多変量分散分析(MANOVA)|独立変数の効果を下位尺度について互いに独立に推定【統計学・統計解析講義基礎】
多変量分散分析(MANOVA)は、従属変数が複数ある場合に用いられる分散分析(ANOVA)の手法の一つ。1つの従属変数だけを見るのではなく、2つ以上の従属変数について検討される。従属変数間の関係を統制して、もし効果があるとしたら、処遇がどの従属変数にどのような影響を与えるかが明確になるようにする。
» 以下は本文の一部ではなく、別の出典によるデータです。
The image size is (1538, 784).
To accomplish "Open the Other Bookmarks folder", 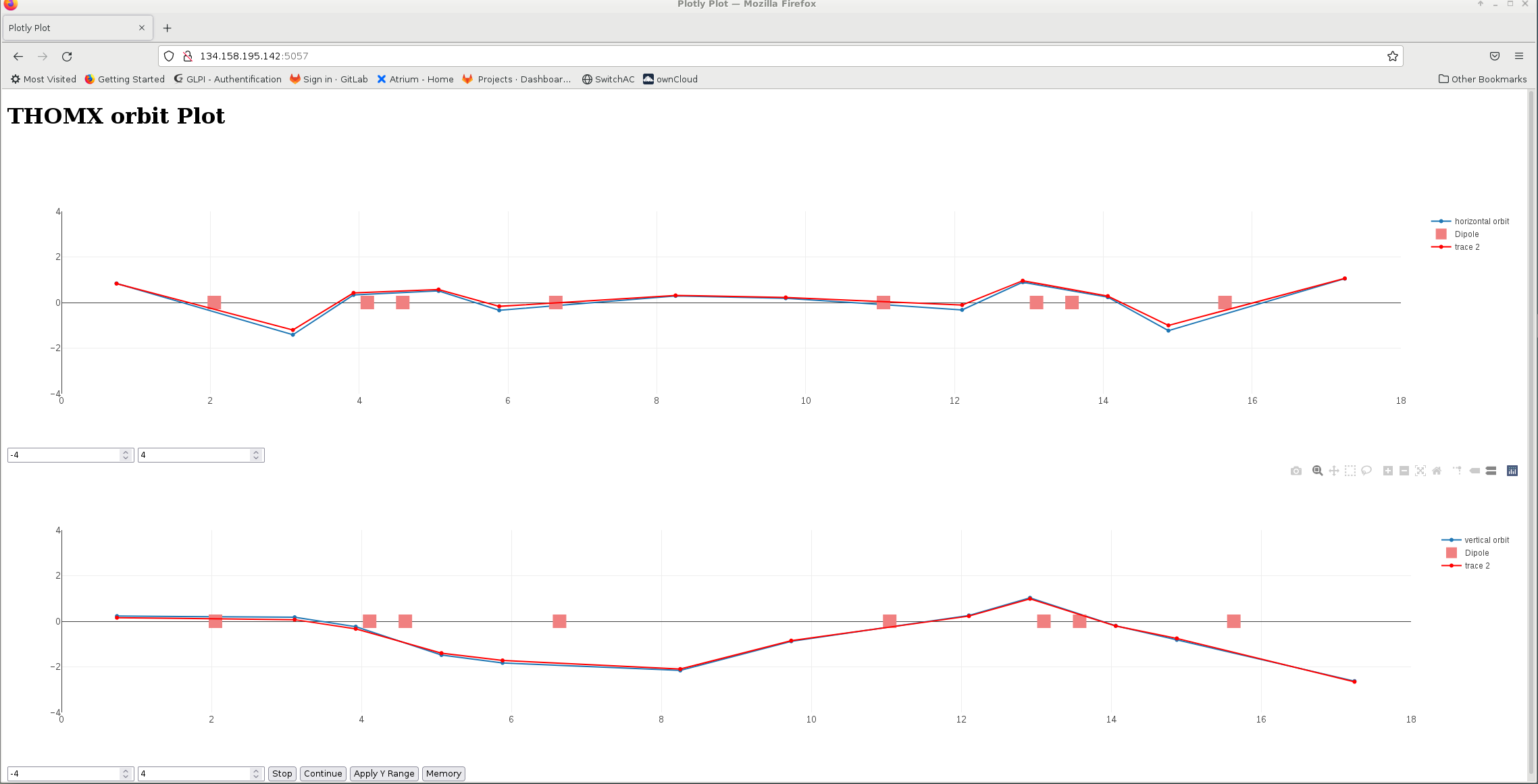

独立変数の効果を下位尺度について互いに独立に推定
多変量分散分析(MANOVA)
分散分析(ANOVA)には異なる方法がたくさんあると知っても、驚くことではありません。
いずれの方法も、2つ以上の群の平均値を比較するという状況にあてはまるようにデザインされています。
これらの方法の1つである多変量分散分析(MANOVA)は、従属変数が複数ある場合に用いられます。
つまり、1つの結果変数だけを見るのではなく、2つ以上の結果変数、すなわち従属変数について検討されます。
独立変数の効果を下位尺度について互いに独立に推定
MANOVAがすることは、従属変数間の関係を統制して、もし効果があるとしたら、処遇がどの従属変数にどのような影響を与えるかが明確になるようにすることです。
たとえば、インディアナ大学のジョナサン・プラッカーは、才能ある若者たちが学校におけるプレッシャーをどのように処理するかについて、性別、人種、学年による違いを調べました。
彼が用いたMANOVAによる分析は、2(性別:男性と女性の2水準)×4(人種:コーカソイド、アフリカ系アメリカ人、アジア系アメリカ人、ヒスパニック)×5(学年:中学2年生〜高校3年生)でした。
多変量分散分析の結果変数は、青年用コーピング尺度の5つの下位尺度でした。
多変量分散分析を用いることで、独立変数(性別、人種、学年)の効果を5つの下位尺度それぞれについて、互いに独立に推定することができました。